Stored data
------
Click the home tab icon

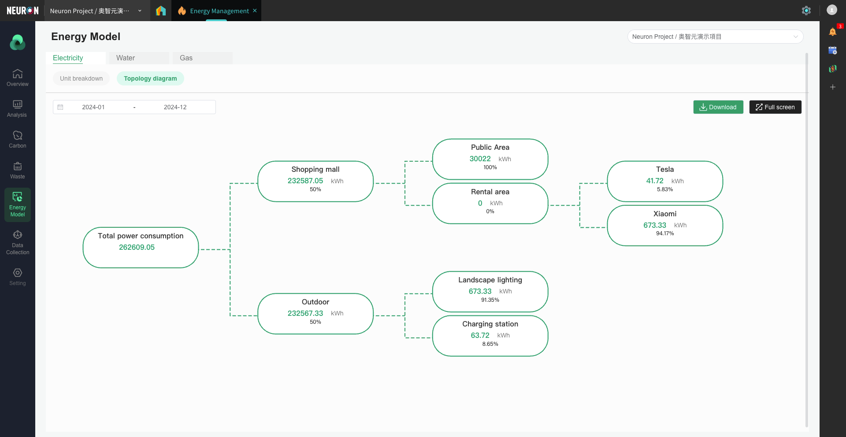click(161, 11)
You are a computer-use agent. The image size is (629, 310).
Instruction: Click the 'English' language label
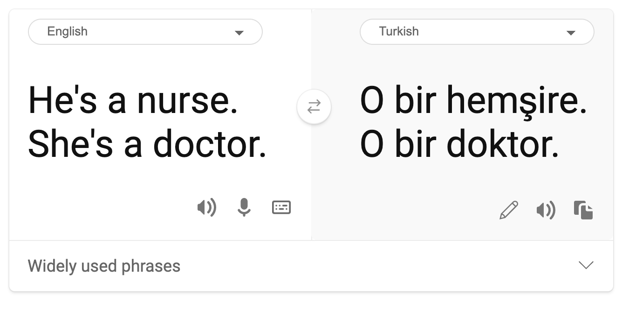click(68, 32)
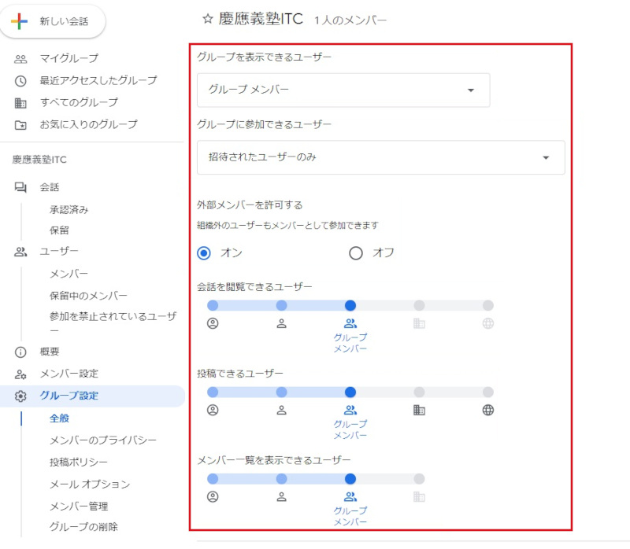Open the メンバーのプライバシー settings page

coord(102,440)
------
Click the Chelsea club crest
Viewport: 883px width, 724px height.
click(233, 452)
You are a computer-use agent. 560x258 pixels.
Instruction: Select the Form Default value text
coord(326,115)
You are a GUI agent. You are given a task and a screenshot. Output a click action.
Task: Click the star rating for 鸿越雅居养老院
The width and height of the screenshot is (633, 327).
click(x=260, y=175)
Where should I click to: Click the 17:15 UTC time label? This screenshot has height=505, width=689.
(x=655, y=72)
------
ABOUT THIS EXERCISE
Filter the entries above and copy only the lines that hold "agent".

FINISHED TASK
You are a computer-use agent. The image size is (629, 310).
You are a computer-use agent. 560x258 pixels.
You are a GUI agent. You are given a task and a screenshot. Output a click action.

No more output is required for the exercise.